### AIM OF THE TASK
The data below should be copied over with complete accuracy.

### DATA RECORDS
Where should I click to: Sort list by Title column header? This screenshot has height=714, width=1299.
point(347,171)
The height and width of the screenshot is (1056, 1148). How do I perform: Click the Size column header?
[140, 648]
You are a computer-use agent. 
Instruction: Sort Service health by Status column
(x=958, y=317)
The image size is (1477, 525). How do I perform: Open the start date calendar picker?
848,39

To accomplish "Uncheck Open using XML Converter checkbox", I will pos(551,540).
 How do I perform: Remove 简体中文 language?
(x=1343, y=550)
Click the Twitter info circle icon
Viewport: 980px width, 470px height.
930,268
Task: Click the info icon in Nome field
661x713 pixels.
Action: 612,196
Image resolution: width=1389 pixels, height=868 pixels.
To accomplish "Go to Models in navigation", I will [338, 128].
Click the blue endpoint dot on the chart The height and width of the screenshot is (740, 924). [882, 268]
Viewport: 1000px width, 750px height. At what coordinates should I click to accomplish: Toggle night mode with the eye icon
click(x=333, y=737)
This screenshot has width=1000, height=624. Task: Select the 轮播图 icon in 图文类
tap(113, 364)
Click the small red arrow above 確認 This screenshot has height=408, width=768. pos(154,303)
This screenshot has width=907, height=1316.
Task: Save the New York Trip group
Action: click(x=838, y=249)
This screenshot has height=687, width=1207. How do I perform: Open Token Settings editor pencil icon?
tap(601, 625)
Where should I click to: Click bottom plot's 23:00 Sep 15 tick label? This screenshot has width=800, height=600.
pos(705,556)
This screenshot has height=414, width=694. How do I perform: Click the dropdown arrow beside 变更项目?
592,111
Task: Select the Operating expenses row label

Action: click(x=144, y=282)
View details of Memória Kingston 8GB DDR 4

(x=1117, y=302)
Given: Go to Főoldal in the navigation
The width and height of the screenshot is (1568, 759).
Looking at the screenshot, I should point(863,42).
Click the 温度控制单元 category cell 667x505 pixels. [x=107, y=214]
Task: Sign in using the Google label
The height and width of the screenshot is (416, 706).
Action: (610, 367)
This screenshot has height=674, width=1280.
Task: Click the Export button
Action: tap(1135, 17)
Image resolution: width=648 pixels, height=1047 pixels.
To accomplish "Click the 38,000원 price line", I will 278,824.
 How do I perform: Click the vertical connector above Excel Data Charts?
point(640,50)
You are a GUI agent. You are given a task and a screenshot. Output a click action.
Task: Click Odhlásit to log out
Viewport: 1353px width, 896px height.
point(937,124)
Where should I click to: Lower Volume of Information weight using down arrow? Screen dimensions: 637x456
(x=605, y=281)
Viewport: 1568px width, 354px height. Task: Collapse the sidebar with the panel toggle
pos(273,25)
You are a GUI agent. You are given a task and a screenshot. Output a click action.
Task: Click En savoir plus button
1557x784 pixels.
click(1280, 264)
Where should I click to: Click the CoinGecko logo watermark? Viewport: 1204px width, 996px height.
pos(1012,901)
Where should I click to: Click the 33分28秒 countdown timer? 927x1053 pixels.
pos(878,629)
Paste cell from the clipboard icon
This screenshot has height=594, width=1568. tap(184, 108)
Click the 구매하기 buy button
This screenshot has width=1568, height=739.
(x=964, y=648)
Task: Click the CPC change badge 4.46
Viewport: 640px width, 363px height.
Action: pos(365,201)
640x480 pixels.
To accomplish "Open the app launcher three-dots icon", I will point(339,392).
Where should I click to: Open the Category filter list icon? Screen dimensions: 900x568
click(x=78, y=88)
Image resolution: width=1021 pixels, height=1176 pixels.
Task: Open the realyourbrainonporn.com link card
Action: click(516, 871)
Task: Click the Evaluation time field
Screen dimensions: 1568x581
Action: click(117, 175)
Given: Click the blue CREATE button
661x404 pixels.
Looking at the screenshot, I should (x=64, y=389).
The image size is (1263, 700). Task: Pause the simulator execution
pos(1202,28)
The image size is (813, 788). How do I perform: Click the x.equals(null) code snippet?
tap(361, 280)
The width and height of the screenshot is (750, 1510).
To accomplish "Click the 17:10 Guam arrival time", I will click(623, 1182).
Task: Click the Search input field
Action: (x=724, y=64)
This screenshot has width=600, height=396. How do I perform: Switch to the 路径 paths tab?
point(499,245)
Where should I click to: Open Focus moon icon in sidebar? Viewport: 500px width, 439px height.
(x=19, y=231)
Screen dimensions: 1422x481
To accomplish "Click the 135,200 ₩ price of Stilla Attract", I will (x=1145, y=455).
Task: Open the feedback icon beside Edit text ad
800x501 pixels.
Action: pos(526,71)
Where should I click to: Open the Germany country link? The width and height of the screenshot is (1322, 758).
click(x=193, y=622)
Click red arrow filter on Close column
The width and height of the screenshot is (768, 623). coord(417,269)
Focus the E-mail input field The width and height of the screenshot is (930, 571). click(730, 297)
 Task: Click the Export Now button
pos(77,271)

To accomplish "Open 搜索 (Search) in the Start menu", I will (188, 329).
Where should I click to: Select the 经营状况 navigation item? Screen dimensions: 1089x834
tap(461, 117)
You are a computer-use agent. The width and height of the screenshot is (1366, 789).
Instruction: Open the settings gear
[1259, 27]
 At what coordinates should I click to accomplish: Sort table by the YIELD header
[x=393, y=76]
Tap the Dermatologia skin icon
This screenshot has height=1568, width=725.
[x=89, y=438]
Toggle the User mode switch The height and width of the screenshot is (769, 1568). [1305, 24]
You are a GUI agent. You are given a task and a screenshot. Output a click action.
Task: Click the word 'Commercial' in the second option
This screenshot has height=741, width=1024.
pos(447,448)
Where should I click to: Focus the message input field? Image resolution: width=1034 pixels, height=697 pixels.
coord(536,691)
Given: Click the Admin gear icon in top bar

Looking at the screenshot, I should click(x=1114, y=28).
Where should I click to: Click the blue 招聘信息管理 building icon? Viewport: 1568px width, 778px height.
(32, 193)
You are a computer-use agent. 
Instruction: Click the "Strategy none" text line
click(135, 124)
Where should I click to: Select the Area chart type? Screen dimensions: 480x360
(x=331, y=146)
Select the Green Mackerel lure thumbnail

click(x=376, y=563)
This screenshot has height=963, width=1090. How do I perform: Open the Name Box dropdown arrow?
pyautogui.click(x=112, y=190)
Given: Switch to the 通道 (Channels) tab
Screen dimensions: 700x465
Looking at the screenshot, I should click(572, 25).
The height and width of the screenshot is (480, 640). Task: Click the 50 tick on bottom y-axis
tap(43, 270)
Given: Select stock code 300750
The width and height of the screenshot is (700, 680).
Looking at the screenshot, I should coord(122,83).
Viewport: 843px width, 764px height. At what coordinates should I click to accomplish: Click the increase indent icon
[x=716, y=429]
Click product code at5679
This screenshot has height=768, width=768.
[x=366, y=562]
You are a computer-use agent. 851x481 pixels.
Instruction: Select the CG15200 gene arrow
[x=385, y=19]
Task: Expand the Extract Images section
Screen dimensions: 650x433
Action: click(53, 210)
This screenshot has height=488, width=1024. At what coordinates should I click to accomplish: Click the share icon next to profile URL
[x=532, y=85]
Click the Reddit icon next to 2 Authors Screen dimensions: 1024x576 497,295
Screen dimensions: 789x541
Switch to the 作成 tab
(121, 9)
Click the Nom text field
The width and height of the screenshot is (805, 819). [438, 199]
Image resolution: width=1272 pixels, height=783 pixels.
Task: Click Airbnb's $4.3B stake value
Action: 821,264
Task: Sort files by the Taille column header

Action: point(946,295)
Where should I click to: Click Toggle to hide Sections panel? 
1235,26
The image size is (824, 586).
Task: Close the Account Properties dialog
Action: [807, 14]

### RESPONSE BOX
Where should I click to: Sort list by Title column header? This screenshot has height=714, width=1299.
point(347,171)
The height and width of the screenshot is (1056, 1148). How do I perform: Click the Size column header?
[140, 648]
You are a computer-use agent. 
Instruction: Sort Service health by Status column
(x=958, y=317)
The image size is (1477, 525). How do I perform: Open the start date calendar picker?
848,39

To accomplish "Uncheck Open using XML Converter checkbox", I will pos(551,540).
 How do I perform: Remove 简体中文 language?
(x=1343, y=550)
Click the Twitter info circle icon
Viewport: 980px width, 470px height.
930,268
Task: Click the info icon in Nome field
661x713 pixels.
Action: 612,196
Image resolution: width=1389 pixels, height=868 pixels.
To accomplish "Go to Models in navigation", I will [338, 128].
Click the blue endpoint dot on the chart The height and width of the screenshot is (740, 924). [882, 268]
Viewport: 1000px width, 750px height. At what coordinates should I click to accomplish: Toggle night mode with the eye icon
click(x=333, y=737)
This screenshot has width=1000, height=624. Task: Select the 轮播图 icon in 图文类
tap(113, 364)
Click the small red arrow above 確認 This screenshot has height=408, width=768. pos(154,303)
This screenshot has width=907, height=1316.
Task: Save the New York Trip group
Action: click(x=838, y=249)
This screenshot has height=687, width=1207. How do I perform: Open Token Settings editor pencil icon?
tap(601, 625)
Where should I click to: Click bottom plot's 23:00 Sep 15 tick label? This screenshot has width=800, height=600.
pos(705,556)
This screenshot has height=414, width=694. How do I perform: Click the dropdown arrow beside 变更项目?
592,111
Task: Select the Operating expenses row label

Action: click(x=144, y=282)
View details of Memória Kingston 8GB DDR 4

(x=1117, y=302)
Given: Go to Főoldal in the navigation
The width and height of the screenshot is (1568, 759).
Looking at the screenshot, I should point(863,42).
Click the 温度控制单元 category cell 667x505 pixels. [x=107, y=214]
Task: Sign in using the Google label
The height and width of the screenshot is (416, 706).
Action: (610, 367)
This screenshot has height=674, width=1280.
Task: Click the Export button
Action: tap(1135, 17)
Image resolution: width=648 pixels, height=1047 pixels.
To accomplish "Click the 38,000원 price line", I will 278,824.
 How do I perform: Click the vertical connector above Excel Data Charts?
point(640,50)
You are a GUI agent. You are given a task and a screenshot. Output a click action.
Task: Click Odhlásit to log out
Viewport: 1353px width, 896px height.
point(937,124)
Where should I click to: Lower Volume of Information weight using down arrow? Screen dimensions: 637x456
(x=605, y=281)
Viewport: 1568px width, 354px height. Task: Collapse the sidebar with the panel toggle
pos(273,25)
You are a GUI agent. You are given a task and a screenshot. Output a click action.
Task: Click En savoir plus button
1557x784 pixels.
click(1280, 264)
Where should I click to: Click the CoinGecko logo watermark? Viewport: 1204px width, 996px height.
pos(1012,901)
Where should I click to: Click the 33分28秒 countdown timer? 927x1053 pixels.
pos(878,629)
Paste cell from the clipboard icon
This screenshot has height=594, width=1568. tap(184, 108)
Click the 구매하기 buy button
This screenshot has width=1568, height=739.
(x=964, y=648)
Task: Click the CPC change badge 4.46
Viewport: 640px width, 363px height.
Action: pos(365,201)
640x480 pixels.
To accomplish "Open the app launcher three-dots icon", I will point(339,392).
Where should I click to: Open the Category filter list icon? Screen dimensions: 900x568
click(x=78, y=88)
Image resolution: width=1021 pixels, height=1176 pixels.
Task: Open the realyourbrainonporn.com link card
Action: click(516, 871)
Task: Click the Evaluation time field
Screen dimensions: 1568x581
Action: click(117, 175)
Given: Click the blue CREATE button
661x404 pixels.
Looking at the screenshot, I should (x=64, y=389).
The image size is (1263, 700). Task: Pause the simulator execution
pos(1202,28)
The image size is (813, 788). How do I perform: Click the x.equals(null) code snippet?
tap(361, 280)
The width and height of the screenshot is (750, 1510).
To accomplish "Click the 17:10 Guam arrival time", I will click(623, 1182).
Task: Click the Search input field
Action: (x=724, y=64)
This screenshot has width=600, height=396. How do I perform: Switch to the 路径 paths tab?
point(499,245)
Where should I click to: Open Focus moon icon in sidebar? Viewport: 500px width, 439px height.
(x=19, y=231)
Screen dimensions: 1422x481
To accomplish "Click the 135,200 ₩ price of Stilla Attract", I will (x=1145, y=455).
Task: Open the feedback icon beside Edit text ad
800x501 pixels.
Action: pos(526,71)
Where should I click to: Open the Germany country link? The width and height of the screenshot is (1322, 758).
click(x=193, y=622)
Click red arrow filter on Close column
The width and height of the screenshot is (768, 623). coord(417,269)
Focus the E-mail input field The width and height of the screenshot is (930, 571). click(730, 297)
 Task: Click the Export Now button
pos(77,271)

To accomplish "Open 搜索 (Search) in the Start menu", I will (188, 329).
Where should I click to: Select the 经营状况 navigation item? Screen dimensions: 1089x834
tap(461, 117)
You are a computer-use agent. The width and height of the screenshot is (1366, 789).
Instruction: Open the settings gear
[1259, 27]
 At what coordinates should I click to accomplish: Sort table by the YIELD header
[x=393, y=76]
Tap the Dermatologia skin icon
This screenshot has height=1568, width=725.
[x=89, y=438]
Toggle the User mode switch The height and width of the screenshot is (769, 1568). [1305, 24]
You are a GUI agent. You are given a task and a screenshot. Output a click action.
Task: Click the word 'Commercial' in the second option
This screenshot has height=741, width=1024.
pos(447,448)
Where should I click to: Focus the message input field? Image resolution: width=1034 pixels, height=697 pixels.
coord(536,691)
Given: Click the Admin gear icon in top bar

Looking at the screenshot, I should click(x=1114, y=28).
Where should I click to: Click the blue 招聘信息管理 building icon? Viewport: 1568px width, 778px height.
(32, 193)
You are a computer-use agent. 
Instruction: Click the "Strategy none" text line
click(135, 124)
Where should I click to: Select the Area chart type? Screen dimensions: 480x360
(x=331, y=146)
Select the Green Mackerel lure thumbnail

click(x=376, y=563)
This screenshot has height=963, width=1090. How do I perform: Open the Name Box dropdown arrow?
pyautogui.click(x=112, y=190)
Given: Switch to the 通道 (Channels) tab
Screen dimensions: 700x465
Looking at the screenshot, I should click(572, 25).
The height and width of the screenshot is (480, 640). Task: Click the 50 tick on bottom y-axis
tap(43, 270)
Given: Select stock code 300750
The width and height of the screenshot is (700, 680).
Looking at the screenshot, I should coord(122,83).
Viewport: 843px width, 764px height. At what coordinates should I click to accomplish: Click the increase indent icon
[x=716, y=429]
Click product code at5679
This screenshot has height=768, width=768.
[x=366, y=562]
You are a computer-use agent. 851x481 pixels.
Instruction: Select the CG15200 gene arrow
[x=385, y=19]
Task: Expand the Extract Images section
Screen dimensions: 650x433
Action: click(53, 210)
This screenshot has height=488, width=1024. At what coordinates should I click to accomplish: Click the share icon next to profile URL
[x=532, y=85]
Click the Reddit icon next to 2 Authors Screen dimensions: 1024x576 497,295
Screen dimensions: 789x541
Switch to the 作成 tab
(121, 9)
Click the Nom text field
The width and height of the screenshot is (805, 819). [438, 199]
Image resolution: width=1272 pixels, height=783 pixels.
Task: Click Airbnb's $4.3B stake value
Action: 821,264
Task: Sort files by the Taille column header

Action: point(946,295)
Where should I click to: Click Toggle to hide Sections panel? 
1235,26
The image size is (824, 586).
Task: Close the Account Properties dialog
Action: [807, 14]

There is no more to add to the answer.